text_field: key with text for embedding
"""
total = len(documents)
indexed = 0
skipped = 0
# Check already indexed documents (deduplication by hash)
existing_hashes = self._get_existing_hashes()
# Filter duplicates
new_docs = []
for doc in documents:
content_hash = hashlib.sha256(
doc.get(text_field, "").encode()
).hexdigest()[:16]
if content_hash not in existing_hashes:
doc['_hash'] = content_hash
new_docs.append(doc)
else:
skipped += 1
# Batch processing
for i in range(0, len(new_docs), self.batch_size):
batch = new_docs[i:i + self.batch_size]
texts = [doc.get(text_field, "") for doc in batch]
# Truncate overly long texts
texts = [t[:8000] for t in texts]
embeddings = await self.embed_batch(texts)
points = []
for j, (doc, embedding) in enumerate(zip(batch, embeddings)):
point_id = int(hashlib.sha256(
doc.get('id', str(i + j)).encode()
).hexdigest()[:8], 16) % (2**63)
************
• _Work to complete_:
1: In the document-indexing code, to how many characters is each text cut before its embedding is requested?
2: Continue the document-indexing code after its final line.

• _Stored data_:
************
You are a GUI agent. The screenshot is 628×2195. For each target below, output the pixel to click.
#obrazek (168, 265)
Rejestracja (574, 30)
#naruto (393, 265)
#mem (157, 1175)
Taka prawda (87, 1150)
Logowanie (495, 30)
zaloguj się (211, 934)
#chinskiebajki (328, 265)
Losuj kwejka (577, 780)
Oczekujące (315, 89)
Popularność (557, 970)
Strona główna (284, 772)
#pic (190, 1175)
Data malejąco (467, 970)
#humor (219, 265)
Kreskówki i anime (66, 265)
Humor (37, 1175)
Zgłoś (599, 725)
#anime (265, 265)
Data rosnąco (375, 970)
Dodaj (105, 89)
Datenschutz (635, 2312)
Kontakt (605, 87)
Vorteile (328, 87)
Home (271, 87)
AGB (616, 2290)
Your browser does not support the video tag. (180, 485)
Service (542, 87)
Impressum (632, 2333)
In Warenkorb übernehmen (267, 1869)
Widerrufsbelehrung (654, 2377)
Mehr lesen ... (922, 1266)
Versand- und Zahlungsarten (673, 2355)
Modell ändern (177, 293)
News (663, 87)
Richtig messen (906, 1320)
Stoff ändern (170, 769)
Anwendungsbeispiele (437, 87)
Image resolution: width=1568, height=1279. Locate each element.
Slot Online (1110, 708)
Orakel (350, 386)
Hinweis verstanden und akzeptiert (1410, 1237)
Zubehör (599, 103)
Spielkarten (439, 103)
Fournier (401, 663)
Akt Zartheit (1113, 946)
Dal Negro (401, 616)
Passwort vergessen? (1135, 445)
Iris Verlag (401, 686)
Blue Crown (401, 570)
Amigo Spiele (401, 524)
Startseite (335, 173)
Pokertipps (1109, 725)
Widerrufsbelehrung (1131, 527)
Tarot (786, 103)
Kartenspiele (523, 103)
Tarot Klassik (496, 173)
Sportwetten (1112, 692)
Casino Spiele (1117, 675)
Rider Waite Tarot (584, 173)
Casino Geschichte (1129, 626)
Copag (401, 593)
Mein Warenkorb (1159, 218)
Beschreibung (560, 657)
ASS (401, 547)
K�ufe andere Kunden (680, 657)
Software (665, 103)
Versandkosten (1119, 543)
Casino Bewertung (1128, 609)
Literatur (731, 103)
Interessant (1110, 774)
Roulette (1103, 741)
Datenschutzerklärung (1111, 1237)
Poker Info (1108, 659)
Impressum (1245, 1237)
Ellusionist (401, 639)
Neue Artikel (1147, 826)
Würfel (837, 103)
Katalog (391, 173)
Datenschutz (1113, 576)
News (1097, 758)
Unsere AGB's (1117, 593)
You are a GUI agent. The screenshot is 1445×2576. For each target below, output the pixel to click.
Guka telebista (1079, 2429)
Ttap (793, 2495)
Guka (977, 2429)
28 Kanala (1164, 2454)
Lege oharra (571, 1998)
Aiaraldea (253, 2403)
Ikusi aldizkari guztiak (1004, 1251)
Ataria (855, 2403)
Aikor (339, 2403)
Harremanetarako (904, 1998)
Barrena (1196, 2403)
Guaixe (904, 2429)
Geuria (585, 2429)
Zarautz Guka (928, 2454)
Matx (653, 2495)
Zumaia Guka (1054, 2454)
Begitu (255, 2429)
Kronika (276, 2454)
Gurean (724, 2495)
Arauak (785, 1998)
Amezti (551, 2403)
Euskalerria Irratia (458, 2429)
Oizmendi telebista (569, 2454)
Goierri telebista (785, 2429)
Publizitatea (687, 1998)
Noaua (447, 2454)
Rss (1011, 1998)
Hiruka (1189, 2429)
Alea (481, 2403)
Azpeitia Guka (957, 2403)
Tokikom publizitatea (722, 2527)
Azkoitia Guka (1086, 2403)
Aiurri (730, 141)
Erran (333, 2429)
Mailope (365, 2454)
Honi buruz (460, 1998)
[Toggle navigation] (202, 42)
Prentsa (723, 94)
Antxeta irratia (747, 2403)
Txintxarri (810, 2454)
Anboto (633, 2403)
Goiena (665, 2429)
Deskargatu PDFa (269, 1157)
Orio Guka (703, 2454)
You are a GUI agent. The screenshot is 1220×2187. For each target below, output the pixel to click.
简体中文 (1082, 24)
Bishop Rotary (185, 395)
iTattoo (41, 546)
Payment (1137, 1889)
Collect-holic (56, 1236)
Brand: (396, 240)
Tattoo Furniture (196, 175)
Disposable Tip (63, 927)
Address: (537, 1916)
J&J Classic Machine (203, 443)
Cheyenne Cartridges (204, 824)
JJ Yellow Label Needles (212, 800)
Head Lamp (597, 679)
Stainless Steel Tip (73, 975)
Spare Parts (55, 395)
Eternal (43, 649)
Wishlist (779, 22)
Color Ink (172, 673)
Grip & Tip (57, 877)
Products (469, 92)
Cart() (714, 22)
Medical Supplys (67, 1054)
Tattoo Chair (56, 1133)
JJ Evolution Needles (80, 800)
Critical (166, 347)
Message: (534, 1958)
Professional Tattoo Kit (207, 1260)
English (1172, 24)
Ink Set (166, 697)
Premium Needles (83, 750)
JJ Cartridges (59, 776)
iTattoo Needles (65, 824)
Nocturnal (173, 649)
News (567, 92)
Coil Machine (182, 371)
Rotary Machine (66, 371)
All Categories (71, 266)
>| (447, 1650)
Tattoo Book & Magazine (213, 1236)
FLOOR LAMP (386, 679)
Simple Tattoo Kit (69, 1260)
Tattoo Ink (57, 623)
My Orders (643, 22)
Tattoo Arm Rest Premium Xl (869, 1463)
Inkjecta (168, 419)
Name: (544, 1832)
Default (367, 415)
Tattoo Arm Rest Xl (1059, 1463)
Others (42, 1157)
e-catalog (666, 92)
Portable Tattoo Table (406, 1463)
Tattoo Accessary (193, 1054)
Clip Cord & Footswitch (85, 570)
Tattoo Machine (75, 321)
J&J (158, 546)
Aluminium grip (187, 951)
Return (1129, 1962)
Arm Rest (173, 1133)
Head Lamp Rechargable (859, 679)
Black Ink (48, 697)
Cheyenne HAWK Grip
************
• _Replies_:
1: 8,000 characters.

2:
payload = {k: v for k, v in doc.items()
if k != text_field and not k.startswith('_')}
payload['text_preview'] = doc.get(text_field, "")[:200]
payload['_hash'] = doc['_hash']
points.append(PointStruct(
id=point_id,
vector=embedding,
payload=payload
))
self.qdrant.upsert(
collection_name=self.collection,
points=points
)
indexed += len(batch)
return {'indexed': indexed, 'skipped': skipped, 'total': total}
def _get_existing_hashes(self) -> set:
"""Get hashes of already indexed documents"""
try:
scroll_result = self.qdrant.scroll(
collection_name=self.collection,
scroll_filter=None,
with_payload=["_hash"],
limit=10000
)
return {point.payload.get('_hash', '') for point in scroll_result[0]}
except Exception:
return set()
Advanced Pipeline with Support for Different Data Types
class MultimodalEmbeddingPipeline:
"""Index texts, tables, and images"""
def __init__(self):
self.text_pipeline = EmbeddingPipeline("text_collection")
self.table_pipeline = EmbeddingPipeline("table_collection")
async def process_table(self, df: pd.DataFrame,
table_name: str,
description: str = "") -> list[dict]:
"""Table → set of indexable records"""
documents = []
# Table schema description
schema_text = f"Table: {table_name}. {description}\n"
schema_text += f"Columns: {', '.join(df.columns.tolist())}\n"
schema_text += f"Sample data:\n{df.head(3).to_string()}"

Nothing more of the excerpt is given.